Does that sound safe at all? I know Houchens-Smith Stadium is nowhere near the maximum capacity as the formerly known Papa John’s Stadium, as WKU’s stadium only holds about 22,000 fans. But that doesn’t even account for all of the students who squeeze into the student section.
High school sports have returned already, and there have been problems when it comes to making sure everybody is following the rules.
The athletic director at American Fork High School in Utah had to stop their football game due to fans not following the mask and social distancing requirements. Their tickets even gave them specific areas to sit so that distancing would be assured.
How can WKU ensure that people will stay socially distanced for a three hour game? How can they ensure fans will wear their mask? I just don’t see how that’s plausible especially in a college dominated state like Kentucky and a WKU “ride or die” city like Bowling Green that tailgates every weekend.
As someone who’s lived on campus for three years, I know students will tailgate and not do it safely, not to mention the Greek life scene’s parties.
I don’t mean to present an apples and oranges situation, but the NBA bubble is very successful right now partly because there are no fans. Up until this point, no player has tested positive for COVID-19, and they’re thriving.
We’ve seen multiple football programs across the nation have players get COVID-19. Oklahoma had to send a whole position group home because all of them except one were diagnosed with the virus.
WKU head coach Tyson Helton said the team has had multiple cases, some with symptoms and some asymptomatic. Putting fans in that environment is adding fuel to the fire.
WKU Athletic Director Todd Stewart announced last Thursday afternoon that they plan to mirror a similar capacity as Louisville.
30% of 22,000 is 6,600, which is a lot.

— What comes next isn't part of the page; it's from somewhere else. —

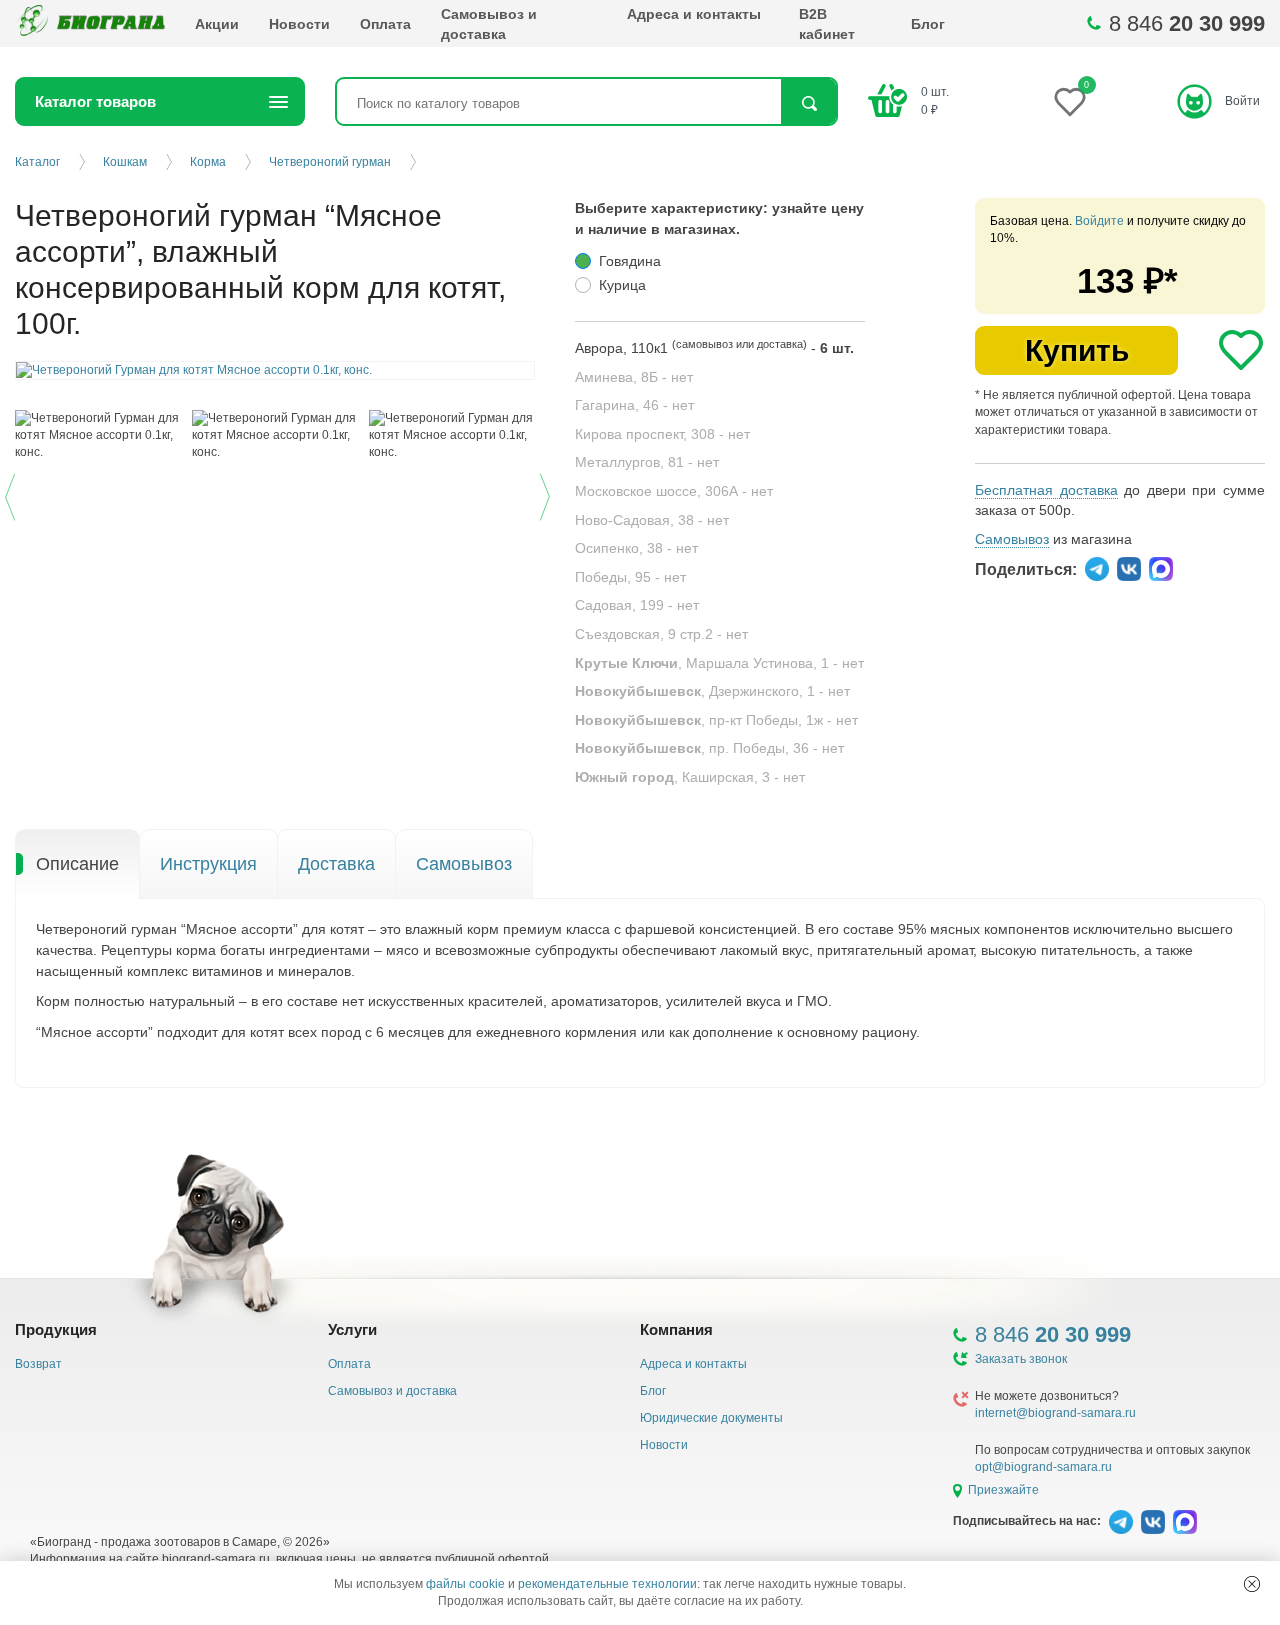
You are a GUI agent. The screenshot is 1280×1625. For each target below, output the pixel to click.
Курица (622, 285)
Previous (12, 493)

If high school games are having problems even with a lower number in attendance, how will colleges be able to handle it, especially since COVID-19 numbers have risen in Kentucky for the past couple of months?

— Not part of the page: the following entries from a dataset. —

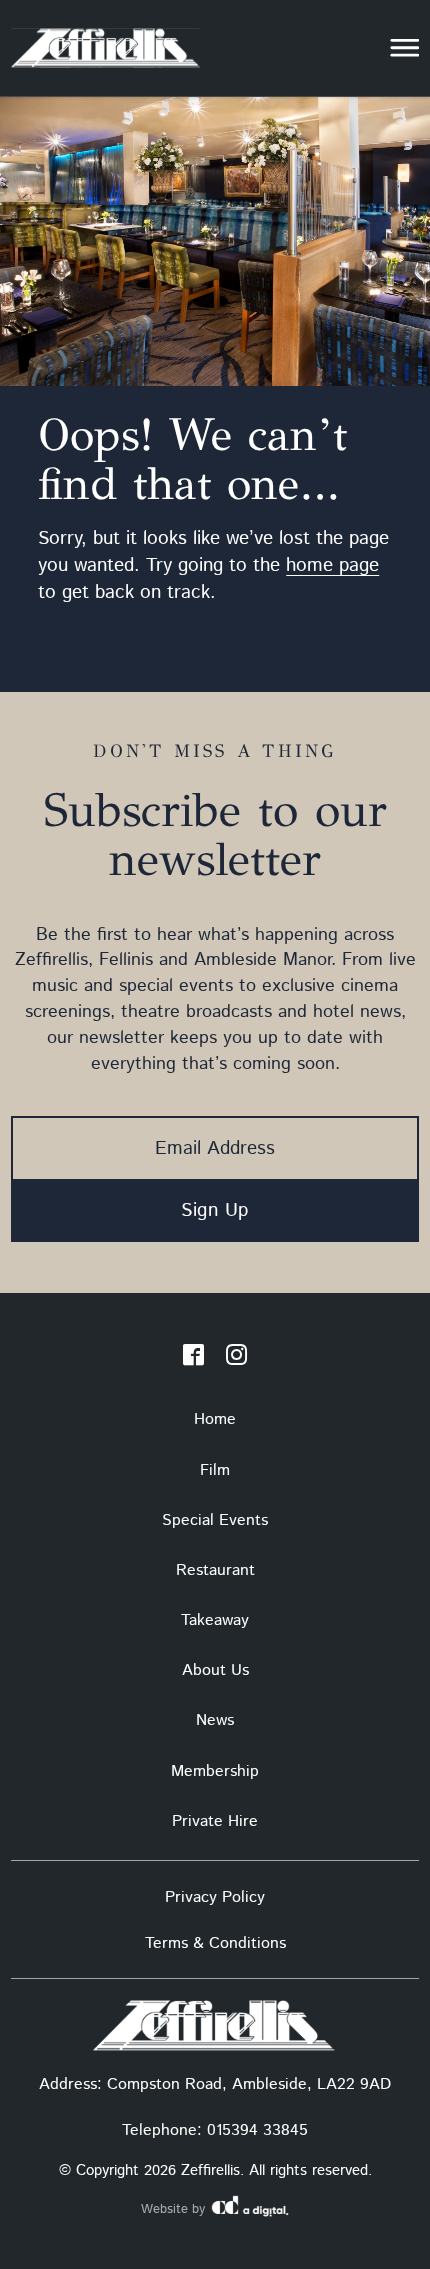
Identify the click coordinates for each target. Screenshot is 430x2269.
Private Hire (215, 1821)
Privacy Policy (215, 1897)
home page (332, 565)
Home (215, 1419)
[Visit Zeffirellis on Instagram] (236, 1359)
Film (215, 1470)
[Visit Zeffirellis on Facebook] (193, 1359)
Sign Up (215, 1210)
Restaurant (215, 1570)
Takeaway (215, 1620)
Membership (215, 1771)
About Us (215, 1670)
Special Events (215, 1520)
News (215, 1720)
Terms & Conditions (215, 1943)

In Lexington, the local health department reported 423 cases at the University of Kentucky since Aug. 3. All of this is before football games have started, so what makes us think the numbers will decline with thousands of people gathered in a stadium or outside tailgating?
Let’s not forget that these universities are trying to have in-person classes and stay open as long as possible. Bringing more bodies to these already stuffed campuses is just asking for the virus to come by and visit.
If throughout the season everything is going well and players are staying healthy, maybe the school can let some fans in. But until then it should be in the best interest of the athletes and the school to keep fans enjoying football games at home.